Acórdão do Supremo Tribunal de Justiça
Processo:
326/04.4IDBRG.S1
Nº Convencional: 5ª SECÇÃO
Relator: SOUTO DE MOURA
Descritores: ADMISSIBILIDADE DE RECURSO
COMPETÊNCIA DA RELAÇÃO
COMPETÊNCIA DO SUPREMO TRIBUNAL DE JUSTIÇA
COMPETÊNCIA MATERIAL
DECISÃO INTERLOCUTÓRIA
DECISÃO QUE PÕE TERMO AO PROCESSO
INCOMPETÊNCIA
PEDIDO DE INDEMNIZAÇÃO CIVEL
QUESTÃO NOVA
REJEIÇÃO DE RECURSO
Nº do Documento: SJ
Data do Acordão: 12/10/2009
Votação: UNANIMIDADE
Texto Integral: N
Privacidade: 1
Meio Processual: RECURSO PENAL
Decisão: REJEITADO
Sumário : I - Com a actual redacção do art. 400.º, n.º 1, al. c), do CPP, introduzida pela Lei 48/2007, de 29-08, o legislador pretendeu negar um duplo grau de recurso a decisões que se não tenham pronunciado quanto ao mérito; ou seja, mesmo que ponham fim à causa, se não conhecerem do objecto do processo, as decisões não são recorríveis.

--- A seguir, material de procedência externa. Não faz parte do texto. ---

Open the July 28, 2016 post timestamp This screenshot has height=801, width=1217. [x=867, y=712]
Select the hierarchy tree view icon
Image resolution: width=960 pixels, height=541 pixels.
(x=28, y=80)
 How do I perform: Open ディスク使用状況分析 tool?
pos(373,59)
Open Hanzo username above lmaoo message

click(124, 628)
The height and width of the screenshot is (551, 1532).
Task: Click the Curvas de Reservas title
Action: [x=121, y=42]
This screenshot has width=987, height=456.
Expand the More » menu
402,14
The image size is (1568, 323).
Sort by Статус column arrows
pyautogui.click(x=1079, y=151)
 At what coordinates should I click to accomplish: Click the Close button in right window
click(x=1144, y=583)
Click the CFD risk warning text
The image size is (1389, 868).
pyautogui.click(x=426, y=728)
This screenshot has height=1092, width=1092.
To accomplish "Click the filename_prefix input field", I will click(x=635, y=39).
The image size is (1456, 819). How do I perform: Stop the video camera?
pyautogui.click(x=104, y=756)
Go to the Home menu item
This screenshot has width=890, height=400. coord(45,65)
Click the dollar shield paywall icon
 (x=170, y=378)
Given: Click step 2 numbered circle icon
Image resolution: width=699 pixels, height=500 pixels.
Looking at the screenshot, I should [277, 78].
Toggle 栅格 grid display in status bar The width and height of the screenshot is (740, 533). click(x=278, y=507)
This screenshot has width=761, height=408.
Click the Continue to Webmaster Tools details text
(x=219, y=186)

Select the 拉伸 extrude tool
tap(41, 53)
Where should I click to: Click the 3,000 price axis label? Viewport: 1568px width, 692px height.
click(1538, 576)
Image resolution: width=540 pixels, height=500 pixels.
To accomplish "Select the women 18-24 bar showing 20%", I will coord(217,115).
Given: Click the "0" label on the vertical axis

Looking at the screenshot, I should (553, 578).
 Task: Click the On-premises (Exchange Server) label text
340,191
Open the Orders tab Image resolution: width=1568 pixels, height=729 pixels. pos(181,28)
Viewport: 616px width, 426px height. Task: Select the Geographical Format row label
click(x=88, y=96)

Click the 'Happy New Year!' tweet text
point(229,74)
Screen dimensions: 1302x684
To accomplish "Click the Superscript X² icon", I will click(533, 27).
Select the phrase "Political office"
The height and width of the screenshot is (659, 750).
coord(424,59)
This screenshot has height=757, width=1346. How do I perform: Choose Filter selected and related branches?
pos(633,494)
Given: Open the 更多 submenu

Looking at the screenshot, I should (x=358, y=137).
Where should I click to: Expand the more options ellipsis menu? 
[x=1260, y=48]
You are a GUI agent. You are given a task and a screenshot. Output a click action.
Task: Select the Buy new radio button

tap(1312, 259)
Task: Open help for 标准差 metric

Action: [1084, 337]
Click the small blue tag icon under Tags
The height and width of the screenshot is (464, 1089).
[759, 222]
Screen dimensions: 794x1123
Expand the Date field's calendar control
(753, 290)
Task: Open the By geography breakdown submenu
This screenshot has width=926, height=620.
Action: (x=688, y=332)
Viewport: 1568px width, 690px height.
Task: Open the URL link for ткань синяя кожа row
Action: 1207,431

II - Conforme se referiu no Ac. do STJ de 26-03-2008, Proc. n.º 820/08 - 3.ª Secção: “O traço distintivo entre a redacção actual e a anterior à entrada em vigor da Lei 48/2007, de 29-08, reside, pois, na circunstância de anteriormente serem susceptíveis de recurso todas as
decisões que pusessem termo à causa, sendo que actualmente só são susceptíveis de recurso as decisões que põem termo à causa quando se pronunciem e conheçam do seu objecto”.
III - Deste modo, é sempre irrecorrível a decisão da Relação que confirmou o despacho interlocutório proferido em 1.ª instância respeitante à questão da incompetência material do tribunal penal para se debruçar sobre a indemnização cível em que o recorrente foi condenado.
IV - Não tendo recorrido da sentença da 1.ª instância para a Relação, no tocante à responsabilização e montante da indemnização cível em que foi condenado, é também de rejeitar o recurso na parte restante, porque na verdade o recurso para o STJ é da decisão da Relação, não da decisão da 1.ª instância, e não se pode tomar posição sobre o que não
consta da decisão recorrida, nem dela devia constar.